Respiratory chain gene mutations associated with global phylogenetic clustering of drug-resistant Mycobacterium tuberculosis revealed by whole-genome sequencing

Background The regulatory mechanism of respiratory chain in Mycobacterium tuberculosis ( M. tuberculosis ) remains to be elucidated, and limited evidence about the effect of gene mutations in the respiratory chain on multidrug-resistant (MDR) isolates was reported. Objective To elucidated the effect of gene mutations in the respiratory chain on MDR isolates. Methods Whole-genome sequencing was performed on analyzed strains of M. tuberculosis . Random forest, gradient boosting decision tree and generalized linear mixed models were employed to identify mutations in respiratory chain genes that contribute to the phylogenetic clustering and development of MDR isolates. Results Overall, a total of 13402 isolates of M. tuberculosis were included in the study. 4051 (30.09%) isolates showed MDR, and 1044 (7.76%) isolates were classified as single‐drug resistance (SDR). The results showed that the single nucleotide polymorphisms (SNPs) of atpH A428G, cydA C942A, qcrA G181C, nuoF G66C, qcrB G1250T, nuoA G82C, and nuoG A1422G A1810G were significantly associated with phylogenetic clustering of MDR isolates. The SNPs of ndhA G1000A, atpH C73G A428G, cydA C942A, qcrA G181C, qcrB G55A, nuoG A1422G, nuoJ G115A, nuoN G1084T, cydB T126C, nuoA G82C, nuoB G490C, nuoF C171T, and nuoK C73T were significantly associated with formation of MDR isolates.

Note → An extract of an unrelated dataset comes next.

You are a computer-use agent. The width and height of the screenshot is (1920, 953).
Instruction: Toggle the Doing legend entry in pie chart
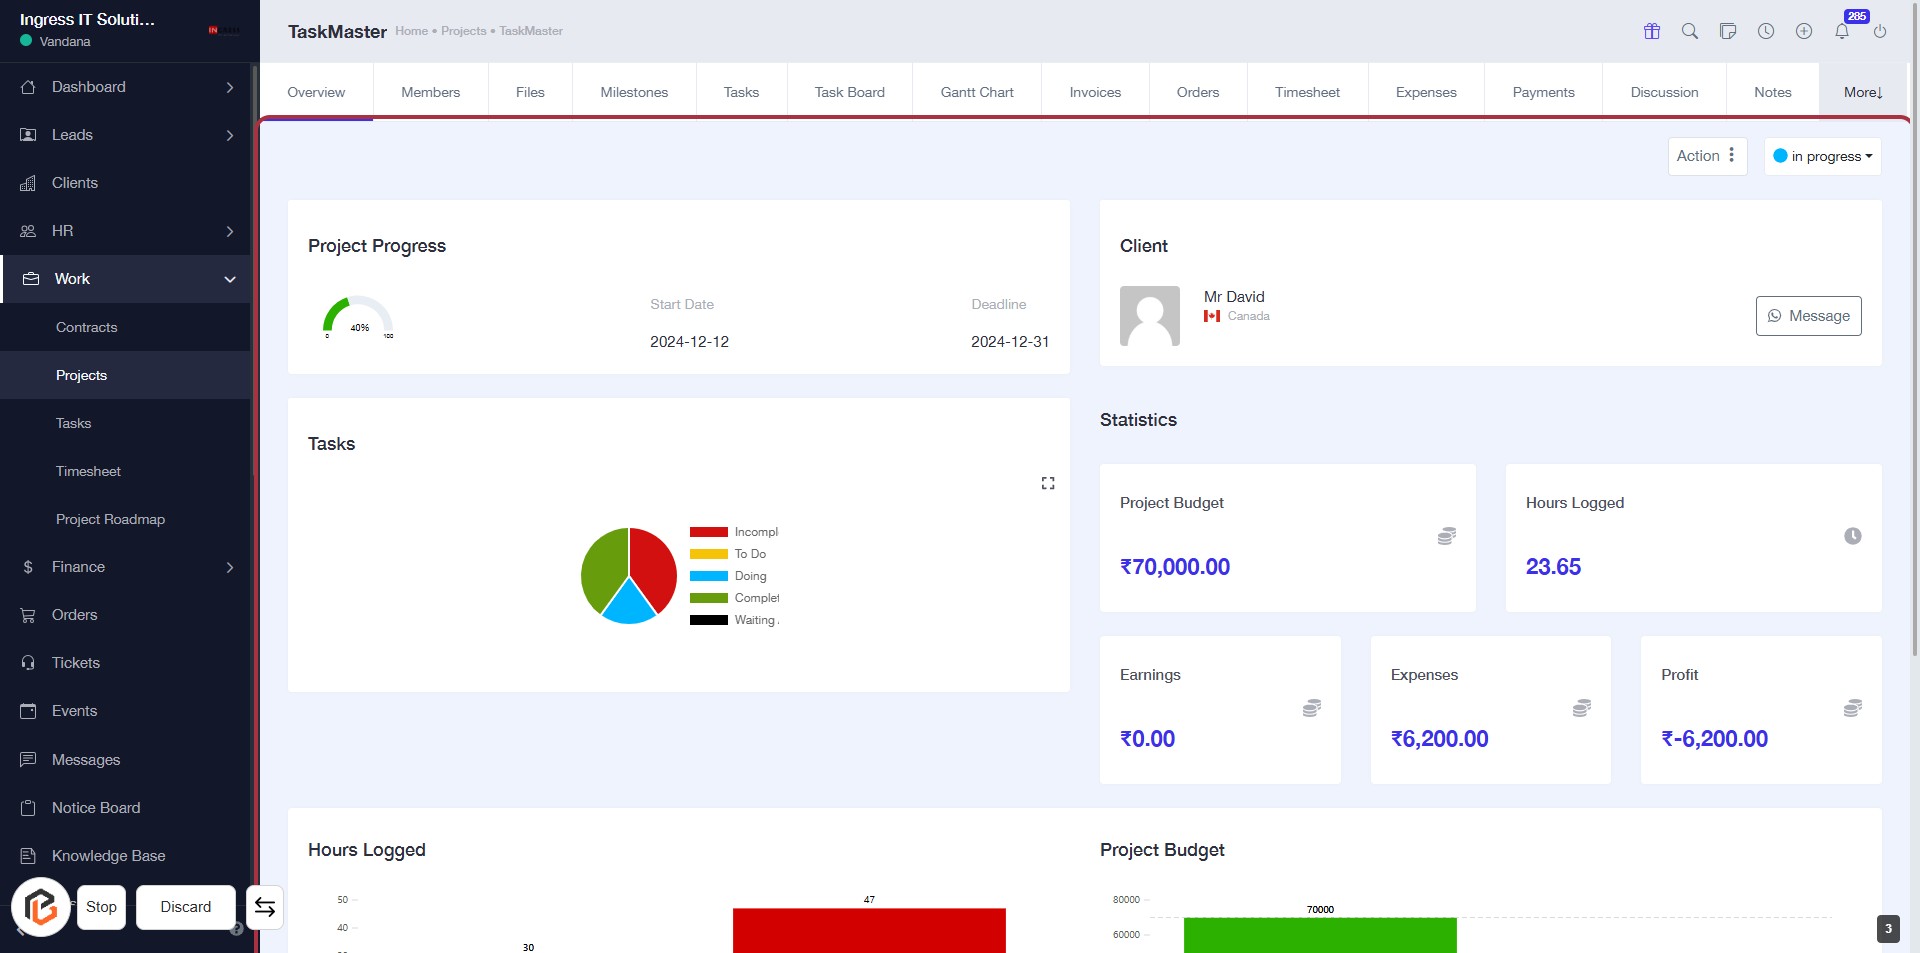(730, 576)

Conclusion Our study proposed that SNPs in genes of the respiratory chain were related to the phylogenetic clustering and development of MDR isolates, which provides new insights for preventing the phylogenetic clustering and development of MDR isolates. These insights provide valuable information for the development of potential therapeutic targets for MDR isolates.